*Problem requirements:*
Rewrite the lines from the one holding "Where should I click to: Click the yellow" through the one holding "tap(372, 429)", inclusive, with "Favorites menu" changed to "Bookmarks menu" and nothing else altered.

*Material for the task:*
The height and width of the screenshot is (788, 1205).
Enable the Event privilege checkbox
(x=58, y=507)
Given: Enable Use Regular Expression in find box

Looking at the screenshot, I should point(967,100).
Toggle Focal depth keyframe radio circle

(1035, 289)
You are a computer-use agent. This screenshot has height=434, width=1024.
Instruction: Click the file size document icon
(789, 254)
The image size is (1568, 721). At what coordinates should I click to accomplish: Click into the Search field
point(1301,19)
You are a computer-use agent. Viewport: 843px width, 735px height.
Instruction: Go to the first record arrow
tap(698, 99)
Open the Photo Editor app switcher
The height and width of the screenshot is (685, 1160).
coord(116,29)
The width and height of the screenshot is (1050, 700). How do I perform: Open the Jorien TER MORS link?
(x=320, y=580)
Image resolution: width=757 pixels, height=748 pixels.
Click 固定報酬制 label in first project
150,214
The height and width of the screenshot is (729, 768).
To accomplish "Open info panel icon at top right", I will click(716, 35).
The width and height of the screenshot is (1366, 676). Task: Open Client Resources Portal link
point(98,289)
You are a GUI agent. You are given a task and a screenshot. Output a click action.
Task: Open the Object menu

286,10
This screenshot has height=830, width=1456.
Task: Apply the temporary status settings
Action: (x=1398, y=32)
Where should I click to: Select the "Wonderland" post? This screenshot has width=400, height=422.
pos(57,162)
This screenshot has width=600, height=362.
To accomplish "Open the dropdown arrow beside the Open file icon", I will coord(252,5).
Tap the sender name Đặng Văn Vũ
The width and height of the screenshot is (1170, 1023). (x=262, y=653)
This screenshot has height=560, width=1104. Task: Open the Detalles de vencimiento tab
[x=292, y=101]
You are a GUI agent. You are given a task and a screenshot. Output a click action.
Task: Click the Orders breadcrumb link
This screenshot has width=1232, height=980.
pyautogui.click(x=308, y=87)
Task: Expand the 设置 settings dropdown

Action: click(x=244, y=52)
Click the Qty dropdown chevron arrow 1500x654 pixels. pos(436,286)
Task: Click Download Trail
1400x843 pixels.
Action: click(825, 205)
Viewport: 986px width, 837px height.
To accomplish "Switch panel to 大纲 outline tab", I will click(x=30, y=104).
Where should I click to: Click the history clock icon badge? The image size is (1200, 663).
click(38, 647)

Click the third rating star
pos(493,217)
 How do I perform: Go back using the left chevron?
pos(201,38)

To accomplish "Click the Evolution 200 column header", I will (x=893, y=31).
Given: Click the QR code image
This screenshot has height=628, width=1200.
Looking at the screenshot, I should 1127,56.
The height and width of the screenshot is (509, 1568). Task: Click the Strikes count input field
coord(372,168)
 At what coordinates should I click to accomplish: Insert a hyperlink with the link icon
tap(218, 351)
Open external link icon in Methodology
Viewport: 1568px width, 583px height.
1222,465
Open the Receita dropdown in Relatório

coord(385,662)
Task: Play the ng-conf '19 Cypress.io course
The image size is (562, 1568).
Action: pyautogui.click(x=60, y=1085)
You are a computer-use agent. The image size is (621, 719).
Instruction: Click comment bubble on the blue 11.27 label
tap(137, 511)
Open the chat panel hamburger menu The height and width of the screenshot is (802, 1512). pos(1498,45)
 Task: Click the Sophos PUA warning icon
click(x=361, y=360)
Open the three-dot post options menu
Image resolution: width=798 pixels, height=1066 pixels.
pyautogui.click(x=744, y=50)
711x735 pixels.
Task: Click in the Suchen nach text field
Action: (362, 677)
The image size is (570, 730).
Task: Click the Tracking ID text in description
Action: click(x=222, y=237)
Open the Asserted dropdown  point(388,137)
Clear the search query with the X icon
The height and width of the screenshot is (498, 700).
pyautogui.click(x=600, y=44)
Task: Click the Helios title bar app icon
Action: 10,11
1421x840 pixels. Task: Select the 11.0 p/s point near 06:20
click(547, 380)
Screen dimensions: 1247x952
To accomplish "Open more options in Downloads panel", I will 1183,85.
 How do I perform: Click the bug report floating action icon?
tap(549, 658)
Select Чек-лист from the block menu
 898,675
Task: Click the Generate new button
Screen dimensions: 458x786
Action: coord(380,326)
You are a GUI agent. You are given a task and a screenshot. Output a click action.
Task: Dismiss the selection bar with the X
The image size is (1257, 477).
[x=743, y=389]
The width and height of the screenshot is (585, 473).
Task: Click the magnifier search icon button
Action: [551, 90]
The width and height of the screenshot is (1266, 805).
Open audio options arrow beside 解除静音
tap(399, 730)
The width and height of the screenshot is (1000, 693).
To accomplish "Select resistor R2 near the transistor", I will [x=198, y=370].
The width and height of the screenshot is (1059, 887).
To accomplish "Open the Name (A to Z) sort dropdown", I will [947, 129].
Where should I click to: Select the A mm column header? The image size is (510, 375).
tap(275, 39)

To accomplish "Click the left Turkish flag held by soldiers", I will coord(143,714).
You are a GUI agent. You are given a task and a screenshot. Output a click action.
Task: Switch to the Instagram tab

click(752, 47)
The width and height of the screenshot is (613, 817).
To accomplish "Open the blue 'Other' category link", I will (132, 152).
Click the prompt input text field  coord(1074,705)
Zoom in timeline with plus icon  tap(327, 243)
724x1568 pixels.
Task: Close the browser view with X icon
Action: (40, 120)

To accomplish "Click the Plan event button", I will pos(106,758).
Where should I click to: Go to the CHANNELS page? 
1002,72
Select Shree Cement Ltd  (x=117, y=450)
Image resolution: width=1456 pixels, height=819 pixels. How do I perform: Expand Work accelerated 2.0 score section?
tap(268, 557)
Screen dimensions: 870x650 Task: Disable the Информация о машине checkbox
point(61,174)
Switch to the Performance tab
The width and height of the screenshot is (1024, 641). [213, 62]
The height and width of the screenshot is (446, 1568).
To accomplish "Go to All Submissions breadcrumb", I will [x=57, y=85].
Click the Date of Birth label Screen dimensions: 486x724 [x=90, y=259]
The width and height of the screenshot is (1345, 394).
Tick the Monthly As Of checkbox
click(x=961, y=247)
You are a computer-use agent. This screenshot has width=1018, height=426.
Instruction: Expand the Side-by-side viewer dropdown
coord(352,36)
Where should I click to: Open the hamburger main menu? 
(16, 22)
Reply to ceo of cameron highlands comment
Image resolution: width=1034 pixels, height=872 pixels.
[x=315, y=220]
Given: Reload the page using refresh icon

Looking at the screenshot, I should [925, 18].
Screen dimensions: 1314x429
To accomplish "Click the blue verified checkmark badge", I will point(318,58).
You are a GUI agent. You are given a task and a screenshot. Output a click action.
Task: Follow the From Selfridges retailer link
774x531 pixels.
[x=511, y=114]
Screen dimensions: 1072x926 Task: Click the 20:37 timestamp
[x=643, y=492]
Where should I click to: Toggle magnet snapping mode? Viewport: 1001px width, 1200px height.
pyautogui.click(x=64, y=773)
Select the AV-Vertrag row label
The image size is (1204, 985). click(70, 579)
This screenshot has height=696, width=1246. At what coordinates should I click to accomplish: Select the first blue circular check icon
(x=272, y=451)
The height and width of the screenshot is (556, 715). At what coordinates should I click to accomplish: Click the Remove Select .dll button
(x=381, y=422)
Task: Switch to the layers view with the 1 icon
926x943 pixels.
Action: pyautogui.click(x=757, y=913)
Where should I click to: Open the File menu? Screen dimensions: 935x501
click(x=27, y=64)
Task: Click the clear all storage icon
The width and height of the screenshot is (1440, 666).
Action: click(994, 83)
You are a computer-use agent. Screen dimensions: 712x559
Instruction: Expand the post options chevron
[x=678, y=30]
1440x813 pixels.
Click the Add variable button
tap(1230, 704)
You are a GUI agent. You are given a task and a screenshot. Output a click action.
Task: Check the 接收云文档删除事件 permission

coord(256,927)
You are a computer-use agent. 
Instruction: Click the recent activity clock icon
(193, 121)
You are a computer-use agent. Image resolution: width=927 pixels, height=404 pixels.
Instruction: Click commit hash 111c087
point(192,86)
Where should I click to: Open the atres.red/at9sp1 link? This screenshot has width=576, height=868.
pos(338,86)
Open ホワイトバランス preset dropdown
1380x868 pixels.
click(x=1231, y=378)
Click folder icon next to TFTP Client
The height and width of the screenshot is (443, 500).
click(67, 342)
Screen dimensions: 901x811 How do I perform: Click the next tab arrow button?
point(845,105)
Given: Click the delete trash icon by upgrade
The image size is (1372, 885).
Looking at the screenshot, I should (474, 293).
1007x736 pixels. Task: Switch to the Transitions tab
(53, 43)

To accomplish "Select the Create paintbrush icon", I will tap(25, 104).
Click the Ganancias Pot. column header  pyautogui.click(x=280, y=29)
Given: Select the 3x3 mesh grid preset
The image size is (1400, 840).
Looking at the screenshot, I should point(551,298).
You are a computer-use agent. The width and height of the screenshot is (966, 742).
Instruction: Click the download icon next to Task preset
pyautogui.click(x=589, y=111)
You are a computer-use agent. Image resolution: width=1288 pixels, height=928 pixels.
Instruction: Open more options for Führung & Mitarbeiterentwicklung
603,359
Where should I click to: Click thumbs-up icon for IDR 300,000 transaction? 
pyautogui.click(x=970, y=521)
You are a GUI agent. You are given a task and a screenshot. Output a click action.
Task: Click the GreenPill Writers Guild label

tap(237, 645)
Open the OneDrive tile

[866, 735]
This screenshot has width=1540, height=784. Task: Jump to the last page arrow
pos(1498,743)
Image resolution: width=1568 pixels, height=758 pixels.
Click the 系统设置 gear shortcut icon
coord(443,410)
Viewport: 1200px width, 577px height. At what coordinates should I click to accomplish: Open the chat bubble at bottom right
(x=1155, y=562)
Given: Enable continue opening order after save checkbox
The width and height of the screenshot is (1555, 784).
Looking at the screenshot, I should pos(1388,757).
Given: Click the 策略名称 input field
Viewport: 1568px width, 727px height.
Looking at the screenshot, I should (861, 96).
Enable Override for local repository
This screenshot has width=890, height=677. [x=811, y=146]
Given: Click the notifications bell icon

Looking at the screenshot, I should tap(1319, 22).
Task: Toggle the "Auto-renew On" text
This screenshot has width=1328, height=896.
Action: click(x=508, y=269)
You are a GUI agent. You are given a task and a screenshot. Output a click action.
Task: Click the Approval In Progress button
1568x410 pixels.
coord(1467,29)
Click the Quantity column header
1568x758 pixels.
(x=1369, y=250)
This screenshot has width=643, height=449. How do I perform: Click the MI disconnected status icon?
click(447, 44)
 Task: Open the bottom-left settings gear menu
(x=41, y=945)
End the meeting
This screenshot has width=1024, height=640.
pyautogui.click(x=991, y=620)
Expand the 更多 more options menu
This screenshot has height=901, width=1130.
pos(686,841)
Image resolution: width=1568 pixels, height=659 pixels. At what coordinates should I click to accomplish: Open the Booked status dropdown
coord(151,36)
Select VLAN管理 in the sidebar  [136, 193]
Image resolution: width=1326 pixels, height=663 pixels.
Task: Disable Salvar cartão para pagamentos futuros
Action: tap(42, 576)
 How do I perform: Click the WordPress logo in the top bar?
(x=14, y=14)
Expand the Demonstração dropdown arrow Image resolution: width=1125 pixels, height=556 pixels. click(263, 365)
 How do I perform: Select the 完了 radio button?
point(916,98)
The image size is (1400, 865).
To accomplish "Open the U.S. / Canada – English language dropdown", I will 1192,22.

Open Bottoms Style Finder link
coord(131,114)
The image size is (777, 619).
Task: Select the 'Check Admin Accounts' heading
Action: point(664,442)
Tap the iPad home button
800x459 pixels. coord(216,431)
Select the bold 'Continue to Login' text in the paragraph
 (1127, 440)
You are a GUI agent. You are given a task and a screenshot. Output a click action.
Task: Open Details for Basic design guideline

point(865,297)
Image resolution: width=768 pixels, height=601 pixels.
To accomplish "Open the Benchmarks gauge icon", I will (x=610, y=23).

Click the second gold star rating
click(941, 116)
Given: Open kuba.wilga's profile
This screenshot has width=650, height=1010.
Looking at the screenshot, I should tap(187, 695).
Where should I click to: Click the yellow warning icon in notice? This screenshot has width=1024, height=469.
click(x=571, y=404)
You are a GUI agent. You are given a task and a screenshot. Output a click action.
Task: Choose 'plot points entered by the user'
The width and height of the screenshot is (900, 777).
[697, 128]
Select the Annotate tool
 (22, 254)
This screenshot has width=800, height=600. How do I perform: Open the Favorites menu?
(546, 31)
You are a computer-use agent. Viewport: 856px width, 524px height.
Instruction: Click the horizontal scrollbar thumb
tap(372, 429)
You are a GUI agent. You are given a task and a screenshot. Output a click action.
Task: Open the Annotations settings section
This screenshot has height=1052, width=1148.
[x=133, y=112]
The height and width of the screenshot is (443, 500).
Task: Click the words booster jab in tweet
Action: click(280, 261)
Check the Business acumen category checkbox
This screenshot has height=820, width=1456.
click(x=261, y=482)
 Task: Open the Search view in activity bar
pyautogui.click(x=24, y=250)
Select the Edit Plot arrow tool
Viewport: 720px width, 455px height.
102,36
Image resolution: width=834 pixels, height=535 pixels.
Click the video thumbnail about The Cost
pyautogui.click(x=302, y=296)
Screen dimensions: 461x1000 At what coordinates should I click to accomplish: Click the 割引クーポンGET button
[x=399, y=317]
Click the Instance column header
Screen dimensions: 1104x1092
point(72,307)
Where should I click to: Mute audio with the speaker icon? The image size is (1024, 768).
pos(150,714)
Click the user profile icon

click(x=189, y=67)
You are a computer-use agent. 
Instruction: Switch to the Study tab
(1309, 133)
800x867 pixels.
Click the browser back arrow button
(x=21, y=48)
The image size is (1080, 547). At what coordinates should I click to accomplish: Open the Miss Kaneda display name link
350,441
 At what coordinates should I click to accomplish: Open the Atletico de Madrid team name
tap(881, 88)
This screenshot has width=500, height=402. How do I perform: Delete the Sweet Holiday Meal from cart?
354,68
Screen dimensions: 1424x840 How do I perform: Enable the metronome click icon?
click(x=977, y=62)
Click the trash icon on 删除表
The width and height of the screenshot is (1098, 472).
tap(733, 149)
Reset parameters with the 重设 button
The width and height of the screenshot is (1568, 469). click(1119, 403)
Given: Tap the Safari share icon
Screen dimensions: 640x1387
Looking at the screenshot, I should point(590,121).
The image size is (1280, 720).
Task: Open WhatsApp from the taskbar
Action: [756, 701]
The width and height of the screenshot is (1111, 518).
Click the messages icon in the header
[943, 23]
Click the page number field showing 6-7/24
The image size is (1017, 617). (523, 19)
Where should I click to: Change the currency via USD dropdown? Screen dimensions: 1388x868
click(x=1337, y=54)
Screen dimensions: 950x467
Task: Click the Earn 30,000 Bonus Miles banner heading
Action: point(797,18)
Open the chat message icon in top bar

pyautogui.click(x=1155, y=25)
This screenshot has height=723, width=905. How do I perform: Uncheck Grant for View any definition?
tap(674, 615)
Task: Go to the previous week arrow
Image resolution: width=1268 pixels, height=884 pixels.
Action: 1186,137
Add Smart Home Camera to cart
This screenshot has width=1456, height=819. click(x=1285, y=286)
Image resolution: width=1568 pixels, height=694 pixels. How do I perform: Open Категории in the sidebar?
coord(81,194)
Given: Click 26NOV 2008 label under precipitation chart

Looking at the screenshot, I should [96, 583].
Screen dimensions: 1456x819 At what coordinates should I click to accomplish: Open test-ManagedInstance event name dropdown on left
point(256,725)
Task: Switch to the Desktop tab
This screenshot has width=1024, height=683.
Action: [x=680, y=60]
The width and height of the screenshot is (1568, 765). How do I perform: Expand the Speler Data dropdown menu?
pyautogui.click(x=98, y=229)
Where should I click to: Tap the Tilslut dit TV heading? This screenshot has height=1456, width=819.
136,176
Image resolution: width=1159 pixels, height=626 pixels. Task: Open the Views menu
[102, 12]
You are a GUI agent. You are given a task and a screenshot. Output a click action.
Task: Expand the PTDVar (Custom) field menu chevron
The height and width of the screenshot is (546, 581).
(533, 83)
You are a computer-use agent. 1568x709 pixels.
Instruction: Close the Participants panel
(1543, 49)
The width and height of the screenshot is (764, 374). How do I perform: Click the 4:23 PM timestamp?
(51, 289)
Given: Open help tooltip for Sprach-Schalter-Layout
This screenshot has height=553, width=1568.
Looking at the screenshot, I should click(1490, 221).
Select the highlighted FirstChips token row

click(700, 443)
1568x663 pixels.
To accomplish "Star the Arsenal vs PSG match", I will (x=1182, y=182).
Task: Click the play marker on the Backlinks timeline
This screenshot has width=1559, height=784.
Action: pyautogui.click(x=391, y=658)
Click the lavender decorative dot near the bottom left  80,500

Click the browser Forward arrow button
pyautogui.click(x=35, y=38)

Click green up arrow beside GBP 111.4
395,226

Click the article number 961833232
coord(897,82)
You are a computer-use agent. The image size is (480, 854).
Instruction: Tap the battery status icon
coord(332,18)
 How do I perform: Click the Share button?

*Exercise output:*
Where should I click to: Click the yellow warning icon in notice? This screenshot has width=1024, height=469.
click(x=571, y=404)
You are a GUI agent. You are given a task and a screenshot. Output a click action.
Task: Choose 'plot points entered by the user'
The width and height of the screenshot is (900, 777).
[697, 128]
Select the Annotate tool
 (22, 254)
This screenshot has width=800, height=600. How do I perform: Open the Bookmarks menu?
(546, 31)
You are a computer-use agent. Viewport: 856px width, 524px height.
Instruction: Click the horizontal scrollbar thumb
tap(372, 429)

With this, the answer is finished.